Ravencry, by Ed McDonald

A touching coming-of-age tale of a small bird that has lost its mother. After falling from its nest, the eponymous raven must hide from the predators that would devour it. Terrified, the raven sobs for the majority of the novel, lending an emotional rawness to the tale that would melt the heart of even the most stoic reader.

Spinning Silver, by Naomi Novik

Hands-down, the best Beyblade book you’ll ever read.


The Subgenre Wars

It has been 15 long years since the subgenre wars began, and this journalist is weary. This month, the casualties reached an all-time high.

A Space Opera fan, unconscious of the fact that their own subgenre title is historically a pejorative, decried the paranormal romance subgenre as “trash” on a romance-heavy message board. Following the barrage of abuse that resulted from this lapse in judgement—including 14 comments that were deleted by moderators, and at least one instance of verbal murder—the victim is now AFK. Rumours suggest that they might even have to go so far as a 2-week social media cleanse.

There appears to be no end to the conflict in sight, although you can count on this journalist to keep you up-to-date on the latest News.


For those who haven’t quite realized it by now, this is OBVIOUSLY satire. 

Author: HiuGregg

Crazy online cabbage person. Reviewer, shitposter, robot-tamer, super-professional journalism, and a cover artist's worst nightmare. To-be author of Farmer Clint: Cabbage Mage.

4 thoughts on “The Cabbage Chronicle: WorldCon, July SFF Releases, and The Subgenre Wars

  1. Ok, do these posts get posted under specific parts of your website? Because I’m subscribed through the wordpress feed and the book reviews show up just fine, but all of these non-book reviews have never shown up. Just wondering what I need to do to see everything in my feed.

  2. And I spoke too soon. This post DID show up in my feed, but it didn’t show up when you posted it.
    Do you pre\post date/time the posts? Just trying to figure out why this didn’t show up in my feed in a timely manner.
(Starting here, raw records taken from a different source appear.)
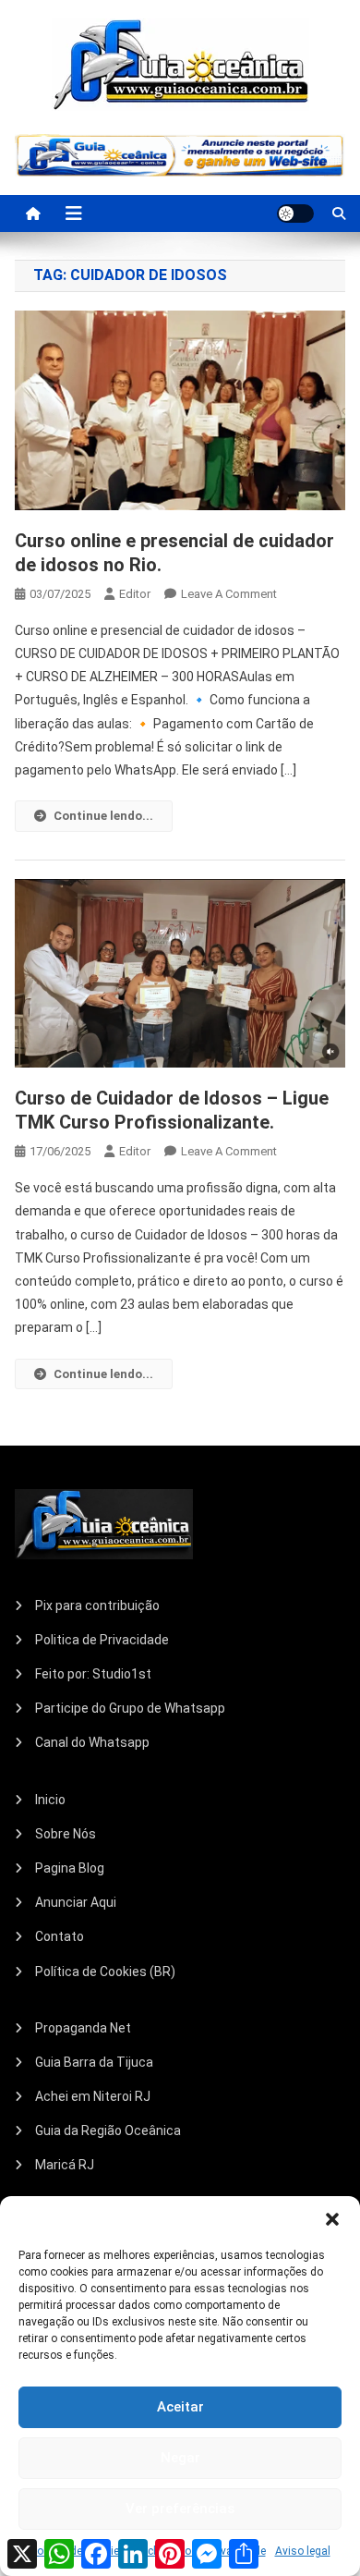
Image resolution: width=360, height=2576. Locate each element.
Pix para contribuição (97, 1605)
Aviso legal (302, 2551)
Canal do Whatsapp (92, 1742)
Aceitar (180, 2407)
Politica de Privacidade (102, 1639)
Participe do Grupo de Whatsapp (130, 1708)
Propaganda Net (83, 2028)
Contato (59, 1936)
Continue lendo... (103, 816)
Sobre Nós (65, 1833)
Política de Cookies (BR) (105, 1971)
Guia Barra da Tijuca (94, 2062)
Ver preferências (180, 2508)
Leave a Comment (229, 594)
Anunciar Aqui (75, 1902)
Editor (134, 594)
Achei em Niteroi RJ (92, 2096)
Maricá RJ (64, 2164)
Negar (180, 2457)
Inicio (50, 1799)
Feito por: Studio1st (93, 1673)
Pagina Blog (69, 1868)
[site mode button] (295, 213)
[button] (332, 2219)
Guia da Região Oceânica (108, 2130)
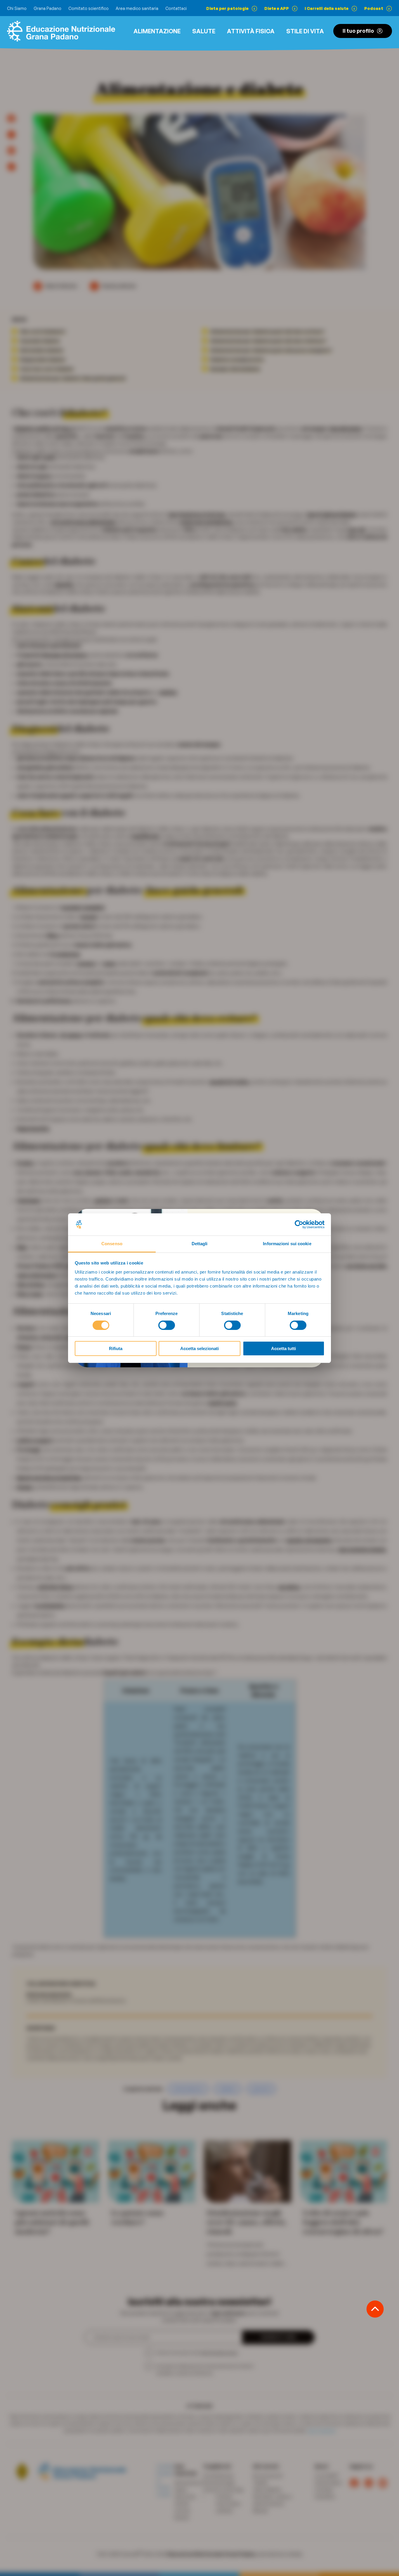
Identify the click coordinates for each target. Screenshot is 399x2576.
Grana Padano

    1. Hmm. Thats odd. What we usually do is write the content, have it sitting on private for a while, and then just set it to public with the “current” timestamp when we want to post. Content will fall under either the “Reviews” or “Musings” categories.

      We do the same for all of our content, so I don’t see why the WordPress feed is acting up. Maybe it expects the content to be scheduled for some point in the future? I really have no idea.

      1. Ahhh, ok, that’s what it is then. I’ve found when updating the time stamp that it doesn’t carry over into the feed. It shows up in the feed under the time you posted it originally.

        Mystery solved, I think. I just wanted to make sure I knew what was going on and now I think I do.

        Thanks for taking the time to go over this. I guess I’l just have to visit outside of the feed or something.